In the meantime, you might want to compare Ross Douthat’s take on copyright with Cory Doctorow’s. I very much like Ross’s suggestion:
Why not, then, simultaneously extend copyright and narrow its scope? Let the Helprins continue to earn royalties into the distant future, but let adaptations, derivations, parodies and borrowing flower more quickly and completely than the current system allows. Leave the Tolkiens the rights to “The Hobbit”in perpetuity, but not the right to prevent two enterprising film companies from going forward with competing adaptations. Leave the Mitchells the rights to “Gone With the Wind,” but not the right to tie up a would-be parodist in court for years on end because they don’t like what she’s doing to their Scarlett.

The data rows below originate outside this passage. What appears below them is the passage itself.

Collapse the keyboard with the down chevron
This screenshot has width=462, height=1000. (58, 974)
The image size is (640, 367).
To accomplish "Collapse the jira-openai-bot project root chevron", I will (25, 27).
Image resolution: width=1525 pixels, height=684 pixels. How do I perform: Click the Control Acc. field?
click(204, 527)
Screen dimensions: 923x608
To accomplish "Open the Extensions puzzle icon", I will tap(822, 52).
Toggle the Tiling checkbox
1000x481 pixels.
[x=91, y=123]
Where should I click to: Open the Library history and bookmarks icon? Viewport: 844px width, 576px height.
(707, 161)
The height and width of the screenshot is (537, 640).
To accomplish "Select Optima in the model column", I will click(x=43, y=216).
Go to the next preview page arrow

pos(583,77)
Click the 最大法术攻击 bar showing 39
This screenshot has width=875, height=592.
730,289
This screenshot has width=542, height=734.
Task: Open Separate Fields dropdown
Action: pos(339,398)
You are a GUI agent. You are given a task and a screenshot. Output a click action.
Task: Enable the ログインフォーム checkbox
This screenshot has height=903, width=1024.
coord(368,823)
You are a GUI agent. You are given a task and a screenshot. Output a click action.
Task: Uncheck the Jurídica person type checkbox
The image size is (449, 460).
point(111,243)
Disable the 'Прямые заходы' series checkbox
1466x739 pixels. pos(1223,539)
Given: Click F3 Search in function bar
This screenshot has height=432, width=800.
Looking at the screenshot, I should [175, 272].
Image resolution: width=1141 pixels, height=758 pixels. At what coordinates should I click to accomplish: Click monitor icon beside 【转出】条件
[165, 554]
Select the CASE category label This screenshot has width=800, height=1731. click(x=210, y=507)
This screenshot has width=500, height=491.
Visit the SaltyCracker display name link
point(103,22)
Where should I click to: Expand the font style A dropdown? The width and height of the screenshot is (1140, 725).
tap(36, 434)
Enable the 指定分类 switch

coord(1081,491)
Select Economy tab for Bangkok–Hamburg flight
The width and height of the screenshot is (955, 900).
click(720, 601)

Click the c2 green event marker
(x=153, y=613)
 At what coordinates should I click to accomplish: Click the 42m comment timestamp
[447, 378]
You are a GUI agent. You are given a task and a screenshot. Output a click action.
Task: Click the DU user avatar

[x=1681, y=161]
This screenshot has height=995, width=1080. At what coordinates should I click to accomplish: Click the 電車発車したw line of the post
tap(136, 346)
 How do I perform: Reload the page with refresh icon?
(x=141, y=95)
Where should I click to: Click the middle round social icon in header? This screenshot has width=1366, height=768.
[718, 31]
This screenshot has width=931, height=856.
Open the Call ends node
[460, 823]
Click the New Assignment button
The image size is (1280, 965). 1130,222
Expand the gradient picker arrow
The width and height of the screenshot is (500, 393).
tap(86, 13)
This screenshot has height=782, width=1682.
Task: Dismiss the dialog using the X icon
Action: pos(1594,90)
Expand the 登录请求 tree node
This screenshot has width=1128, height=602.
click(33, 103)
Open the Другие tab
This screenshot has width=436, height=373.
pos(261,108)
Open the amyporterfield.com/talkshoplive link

Leave the Lucas family the right to “Stars Wars,” but not the right to prevent me from writing my own competing version of Anakin Skywalker’s life story.
So how would this affect the book about Holden Caulfield that J. D. Salinger is trying to suppress?
And then there’s this: if you ever wanted to disassemble all your books, scan them, use OCR software to identify the text and make it searchable, and then reassemble them all, well, here’s how you do it.
Ciao for now.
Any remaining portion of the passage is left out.